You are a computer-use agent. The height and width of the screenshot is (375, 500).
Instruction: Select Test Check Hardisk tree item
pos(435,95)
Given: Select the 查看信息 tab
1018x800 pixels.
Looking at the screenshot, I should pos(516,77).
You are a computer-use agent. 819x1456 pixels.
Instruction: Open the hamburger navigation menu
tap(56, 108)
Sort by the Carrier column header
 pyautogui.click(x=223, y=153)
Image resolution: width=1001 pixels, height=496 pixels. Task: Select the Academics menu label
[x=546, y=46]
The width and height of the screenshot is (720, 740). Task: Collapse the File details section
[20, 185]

----------

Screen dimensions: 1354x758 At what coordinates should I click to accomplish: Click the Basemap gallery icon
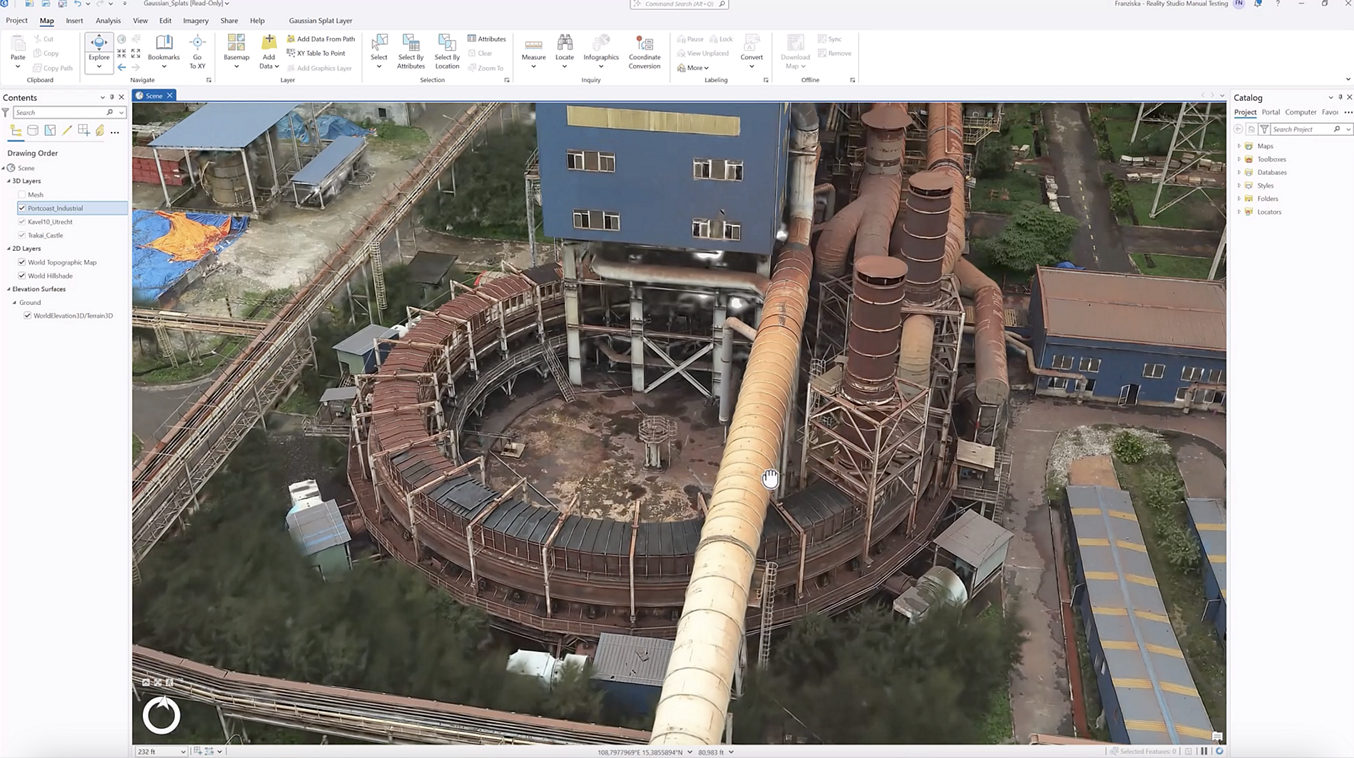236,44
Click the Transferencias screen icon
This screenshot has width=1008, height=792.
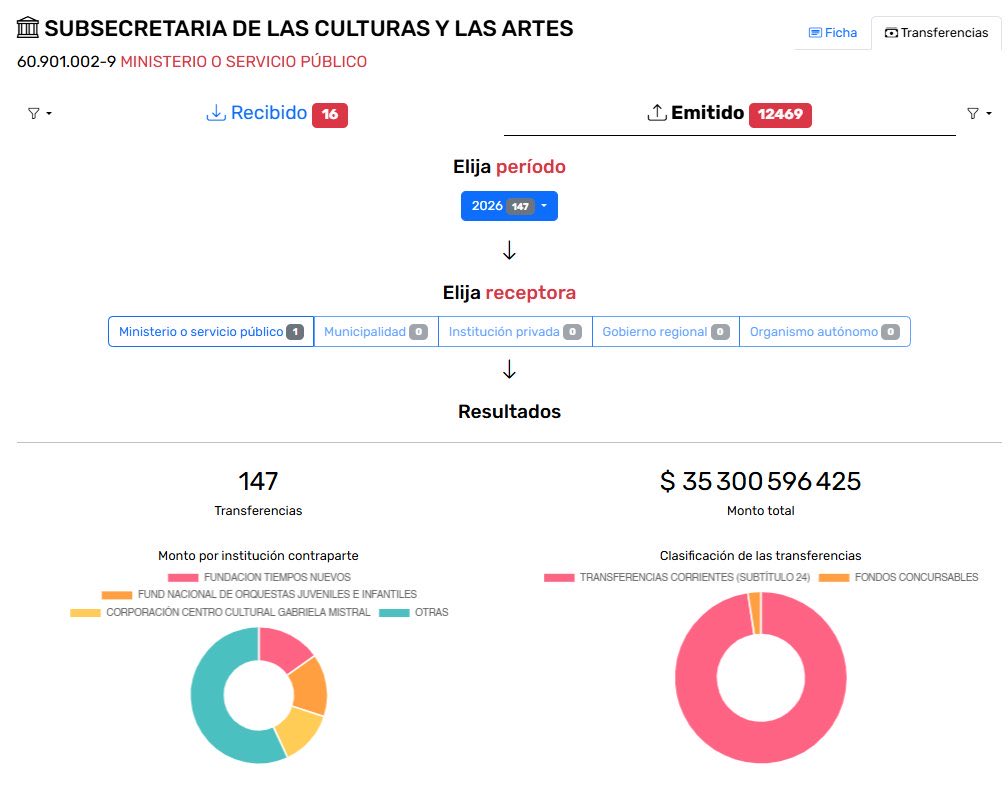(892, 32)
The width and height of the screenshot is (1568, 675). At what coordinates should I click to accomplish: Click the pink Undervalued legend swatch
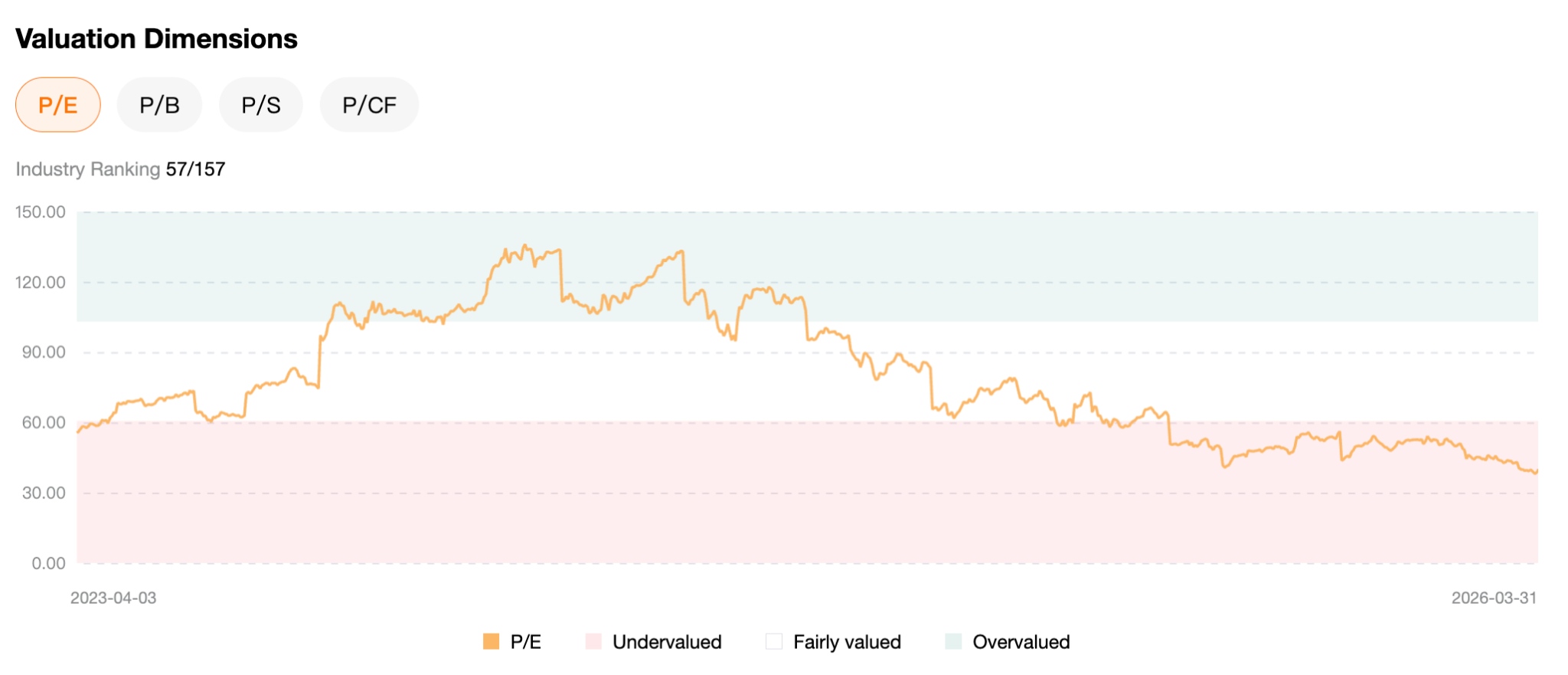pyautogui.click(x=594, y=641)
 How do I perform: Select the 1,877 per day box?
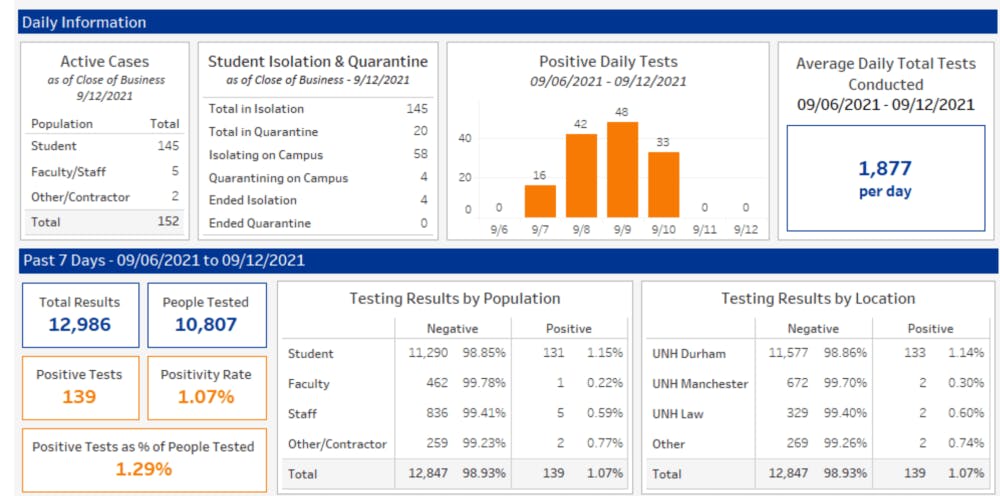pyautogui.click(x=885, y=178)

----------

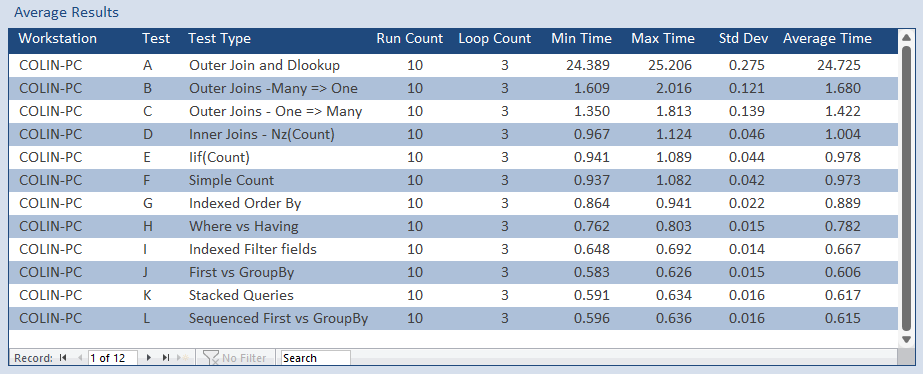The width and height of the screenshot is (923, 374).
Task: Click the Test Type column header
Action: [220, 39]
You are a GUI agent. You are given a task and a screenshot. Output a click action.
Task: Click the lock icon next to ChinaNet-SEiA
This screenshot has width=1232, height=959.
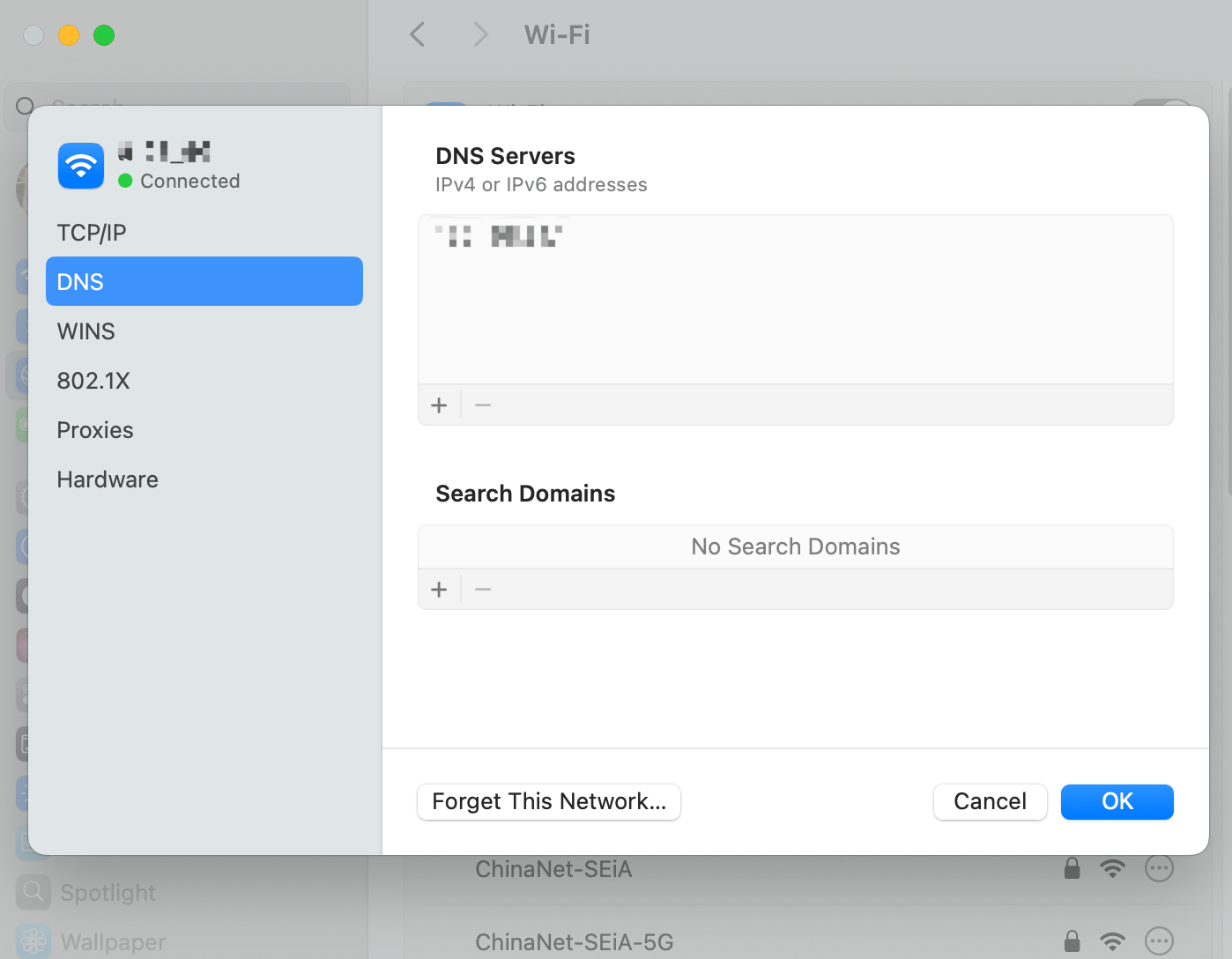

----------

[THE PROBLEM]:
Each line of the material that holds the string "computer" counts once; give the total alone.

[RESPONSE AREA]:
2